* start Provided passage *

Man vs Machine: Are robots a threat to jobs?

March 17 (Reuters) – MAN VS MACHINE: DOES A NEW BREED OF
ROBOT ON THE PRODUCTION LINE POSE A TRHEAT TO HUMAN JOBS?

Cobots, or collaborative robots, and humans are increasingly
working side-by- side on the manufacturing production line.

Robot butler’s are being introduced at Ford’s car plant in
Cologne, taking on tasks considered difficult or repetitive –
such as bending and lifting.

Previous production line robots traditionally weigh several
tonnes and are fenced off for safety but this new breed of cobot
is much lighter and safe to work with.

But how long can man compete with machines that are faster, more
accurate and never get tired?

Karl Anton, Director of Vehicle Operations at Ford of Europe,
says the debate should not be about man vs machine, but more
about the great potential of man and machine working together as
one highly skilled, streamline force.

* end Provided passage *
* start Data entries *

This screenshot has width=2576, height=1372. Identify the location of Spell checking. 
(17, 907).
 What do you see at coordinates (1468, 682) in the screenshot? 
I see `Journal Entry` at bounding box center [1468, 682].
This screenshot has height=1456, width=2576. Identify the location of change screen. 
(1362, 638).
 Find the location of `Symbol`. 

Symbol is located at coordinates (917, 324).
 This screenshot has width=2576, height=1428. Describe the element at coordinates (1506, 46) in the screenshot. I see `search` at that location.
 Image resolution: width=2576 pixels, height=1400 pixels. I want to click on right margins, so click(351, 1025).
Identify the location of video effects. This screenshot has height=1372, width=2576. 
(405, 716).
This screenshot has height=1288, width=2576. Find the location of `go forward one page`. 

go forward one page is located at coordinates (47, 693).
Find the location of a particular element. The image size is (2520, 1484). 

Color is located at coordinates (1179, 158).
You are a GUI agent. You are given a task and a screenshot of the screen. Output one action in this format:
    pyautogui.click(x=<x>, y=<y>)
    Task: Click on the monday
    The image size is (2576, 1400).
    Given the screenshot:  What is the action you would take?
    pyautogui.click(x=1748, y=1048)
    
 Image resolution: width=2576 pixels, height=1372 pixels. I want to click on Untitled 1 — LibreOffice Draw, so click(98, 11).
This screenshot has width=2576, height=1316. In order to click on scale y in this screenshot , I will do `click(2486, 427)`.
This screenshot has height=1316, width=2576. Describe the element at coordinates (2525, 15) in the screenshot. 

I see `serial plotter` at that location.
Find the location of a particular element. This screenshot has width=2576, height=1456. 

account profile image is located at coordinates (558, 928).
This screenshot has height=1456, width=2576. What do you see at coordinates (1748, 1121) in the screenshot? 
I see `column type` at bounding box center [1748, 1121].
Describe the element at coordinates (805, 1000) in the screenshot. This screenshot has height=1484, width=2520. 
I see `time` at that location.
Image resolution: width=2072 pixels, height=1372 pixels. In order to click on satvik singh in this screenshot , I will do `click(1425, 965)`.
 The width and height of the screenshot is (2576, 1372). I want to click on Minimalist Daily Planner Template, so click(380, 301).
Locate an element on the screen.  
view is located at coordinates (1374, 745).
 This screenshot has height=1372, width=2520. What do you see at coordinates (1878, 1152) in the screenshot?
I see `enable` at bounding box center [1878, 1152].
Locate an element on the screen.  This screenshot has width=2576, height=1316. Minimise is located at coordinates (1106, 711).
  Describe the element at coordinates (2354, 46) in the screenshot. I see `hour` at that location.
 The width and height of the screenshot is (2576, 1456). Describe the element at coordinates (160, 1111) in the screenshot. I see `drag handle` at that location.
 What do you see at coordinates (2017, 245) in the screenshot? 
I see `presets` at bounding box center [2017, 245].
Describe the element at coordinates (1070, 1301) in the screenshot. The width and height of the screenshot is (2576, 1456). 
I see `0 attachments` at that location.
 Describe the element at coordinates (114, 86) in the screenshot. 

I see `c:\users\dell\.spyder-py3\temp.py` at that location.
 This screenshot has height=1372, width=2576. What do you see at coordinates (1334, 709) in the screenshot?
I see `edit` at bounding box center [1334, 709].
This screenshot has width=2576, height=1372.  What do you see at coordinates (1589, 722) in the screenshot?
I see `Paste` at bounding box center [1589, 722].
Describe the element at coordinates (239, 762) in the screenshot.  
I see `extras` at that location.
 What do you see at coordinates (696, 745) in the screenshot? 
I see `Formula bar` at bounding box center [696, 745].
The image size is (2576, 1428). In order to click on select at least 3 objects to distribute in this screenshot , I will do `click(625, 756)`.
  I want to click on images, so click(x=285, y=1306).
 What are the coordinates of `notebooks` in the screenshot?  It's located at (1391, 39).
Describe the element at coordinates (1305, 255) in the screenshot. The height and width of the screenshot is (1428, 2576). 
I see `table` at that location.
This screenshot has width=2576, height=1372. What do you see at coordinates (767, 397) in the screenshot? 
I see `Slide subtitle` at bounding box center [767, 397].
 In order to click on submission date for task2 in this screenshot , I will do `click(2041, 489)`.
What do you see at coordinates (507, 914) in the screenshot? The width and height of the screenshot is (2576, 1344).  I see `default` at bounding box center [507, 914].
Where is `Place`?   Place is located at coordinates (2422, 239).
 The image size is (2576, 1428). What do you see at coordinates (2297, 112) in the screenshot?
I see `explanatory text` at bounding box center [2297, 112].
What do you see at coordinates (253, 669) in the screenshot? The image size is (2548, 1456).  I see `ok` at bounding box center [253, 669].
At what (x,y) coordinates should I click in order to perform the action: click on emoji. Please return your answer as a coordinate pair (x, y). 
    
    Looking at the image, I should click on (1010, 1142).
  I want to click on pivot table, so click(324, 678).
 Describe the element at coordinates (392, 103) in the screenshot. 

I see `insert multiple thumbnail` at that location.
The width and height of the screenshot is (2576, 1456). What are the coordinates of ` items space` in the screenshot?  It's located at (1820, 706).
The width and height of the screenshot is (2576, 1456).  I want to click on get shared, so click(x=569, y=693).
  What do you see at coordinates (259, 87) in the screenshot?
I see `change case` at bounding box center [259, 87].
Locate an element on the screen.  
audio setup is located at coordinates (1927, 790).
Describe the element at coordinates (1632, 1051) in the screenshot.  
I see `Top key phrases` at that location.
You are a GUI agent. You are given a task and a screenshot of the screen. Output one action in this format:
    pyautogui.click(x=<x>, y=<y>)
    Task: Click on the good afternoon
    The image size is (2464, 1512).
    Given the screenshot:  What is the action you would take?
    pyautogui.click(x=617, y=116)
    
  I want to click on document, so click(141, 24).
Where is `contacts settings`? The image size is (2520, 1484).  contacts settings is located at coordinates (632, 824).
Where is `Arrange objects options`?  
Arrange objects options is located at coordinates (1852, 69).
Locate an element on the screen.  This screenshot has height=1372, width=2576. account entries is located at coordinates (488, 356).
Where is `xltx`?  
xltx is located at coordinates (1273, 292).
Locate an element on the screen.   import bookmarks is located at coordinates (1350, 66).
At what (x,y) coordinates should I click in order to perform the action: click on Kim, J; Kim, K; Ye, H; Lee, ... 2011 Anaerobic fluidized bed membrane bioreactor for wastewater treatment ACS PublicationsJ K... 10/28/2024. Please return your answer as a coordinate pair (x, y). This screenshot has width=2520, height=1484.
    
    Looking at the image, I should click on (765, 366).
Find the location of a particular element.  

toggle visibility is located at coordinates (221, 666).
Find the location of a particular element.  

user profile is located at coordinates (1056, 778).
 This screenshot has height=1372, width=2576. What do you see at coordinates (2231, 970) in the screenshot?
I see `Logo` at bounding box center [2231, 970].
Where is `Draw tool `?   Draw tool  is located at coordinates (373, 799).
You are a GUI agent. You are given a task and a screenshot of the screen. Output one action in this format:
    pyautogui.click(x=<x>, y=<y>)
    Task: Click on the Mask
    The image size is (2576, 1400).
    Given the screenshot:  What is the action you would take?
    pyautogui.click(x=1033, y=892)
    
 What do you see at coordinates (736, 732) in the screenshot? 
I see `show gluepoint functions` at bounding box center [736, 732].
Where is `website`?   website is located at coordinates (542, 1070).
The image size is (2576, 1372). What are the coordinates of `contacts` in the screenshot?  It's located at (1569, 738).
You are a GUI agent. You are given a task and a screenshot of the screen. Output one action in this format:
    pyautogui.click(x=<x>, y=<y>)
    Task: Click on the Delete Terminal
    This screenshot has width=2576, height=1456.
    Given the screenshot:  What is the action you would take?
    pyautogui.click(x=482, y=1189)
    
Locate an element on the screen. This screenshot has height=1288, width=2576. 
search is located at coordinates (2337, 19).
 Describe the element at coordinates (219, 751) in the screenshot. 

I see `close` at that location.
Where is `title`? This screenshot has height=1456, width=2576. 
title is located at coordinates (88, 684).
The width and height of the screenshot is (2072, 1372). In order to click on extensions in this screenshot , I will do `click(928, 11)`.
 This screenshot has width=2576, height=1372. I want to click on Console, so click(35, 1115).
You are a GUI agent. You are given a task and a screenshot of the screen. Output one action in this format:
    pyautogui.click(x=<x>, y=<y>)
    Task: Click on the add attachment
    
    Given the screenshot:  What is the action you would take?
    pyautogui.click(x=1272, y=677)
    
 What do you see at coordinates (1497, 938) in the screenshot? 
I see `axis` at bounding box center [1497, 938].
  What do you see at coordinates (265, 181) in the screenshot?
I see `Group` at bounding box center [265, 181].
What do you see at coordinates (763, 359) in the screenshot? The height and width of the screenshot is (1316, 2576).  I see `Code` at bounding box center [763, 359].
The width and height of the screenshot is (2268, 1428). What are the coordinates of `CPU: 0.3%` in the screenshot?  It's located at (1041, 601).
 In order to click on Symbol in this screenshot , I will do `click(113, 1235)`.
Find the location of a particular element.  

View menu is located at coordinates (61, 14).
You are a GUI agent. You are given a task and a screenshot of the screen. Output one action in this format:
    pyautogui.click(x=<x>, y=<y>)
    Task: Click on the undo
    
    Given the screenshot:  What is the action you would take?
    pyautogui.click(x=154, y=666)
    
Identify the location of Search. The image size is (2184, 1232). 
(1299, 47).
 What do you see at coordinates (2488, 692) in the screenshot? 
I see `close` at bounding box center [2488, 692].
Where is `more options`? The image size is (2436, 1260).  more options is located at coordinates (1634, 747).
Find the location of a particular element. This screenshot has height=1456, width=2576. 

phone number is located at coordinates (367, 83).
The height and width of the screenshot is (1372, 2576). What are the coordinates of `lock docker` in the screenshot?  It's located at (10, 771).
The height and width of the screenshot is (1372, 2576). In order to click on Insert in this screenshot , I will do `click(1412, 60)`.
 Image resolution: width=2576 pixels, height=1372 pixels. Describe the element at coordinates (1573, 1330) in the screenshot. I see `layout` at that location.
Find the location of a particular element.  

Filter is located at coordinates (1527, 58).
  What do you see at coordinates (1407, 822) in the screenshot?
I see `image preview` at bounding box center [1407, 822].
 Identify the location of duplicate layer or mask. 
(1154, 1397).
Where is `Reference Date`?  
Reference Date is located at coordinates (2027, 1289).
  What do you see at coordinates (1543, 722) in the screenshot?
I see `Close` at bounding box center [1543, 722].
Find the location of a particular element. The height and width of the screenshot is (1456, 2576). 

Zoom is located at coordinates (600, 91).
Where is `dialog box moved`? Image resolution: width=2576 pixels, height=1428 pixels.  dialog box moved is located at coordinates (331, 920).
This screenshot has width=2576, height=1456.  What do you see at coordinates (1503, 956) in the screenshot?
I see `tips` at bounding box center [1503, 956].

* end Data entries *

> [Objective A]
Based on the article about cobots, decide whether each statement agrees with the text. For each, answer yes or no and quote the words that decide it.
(i) Traditional production line robots are fenced off for safety.
(ii) The new cobots are heavier than earlier production line robots.
(iii) Karl Anton says the debate should be about man vs machine.
> [Objective B]
Answer these questions using the article about cobots:
(i) In which city is the Ford car plant where the robots are being introduced?
(ii) Which two tasks are given as examples of the robots' work?
(iii) What is Karl Anton's job title?
> [Objective C] Write the next part of the article about cobots, picking up after its final sentence.

> [Task result A]
(i) Yes: "are fenced off for safety"
(ii) No: "this new breed of cobot is much lighter"
(iii) No: "the debate should not be about man vs machine"

> [Task result B]
(i) Cologne
(ii) Bending and lifting
(iii) Director of Vehicle Operations at Ford of Europe

> [Task result C]
“Going back to the old English butler, the English butler he
looks what his boss likes, what he needs, what the needs are
that he can serve him and that’s where we think the robot has a
place in our manufacturing world. So we check what are
repetitive works which are sometimes difficult to do, with
bending lifting, things like that, and this physically stressful
work should be done by a machine and the operator should do the
value added basis of it,” Anton said.

At Universal Robots in Denmark, a hub for innovation and the
world’s leading cobot producer, pioneering robot arms are being
designed and developed.

“That you can actually redeploy robots and move them around and
you can say they are very flexible machines is what defines a
collaborative robot compared to traditional robots and that’s
kind of the new development,” said CTO and Co-founder of
Universal Robots, Esben Østergaard.

Østergaard says rather than taking manufacturing jobs away from
people, cobots actually create jobs.

“So there’s no doubt robots are changing jobs like technology
has always changed jobs,” Østergaard says, “at every time we as
humans have introduced new technology to the world is that the
world has become richer and in this sense robots are no
different from any other technological innovation over the
years.”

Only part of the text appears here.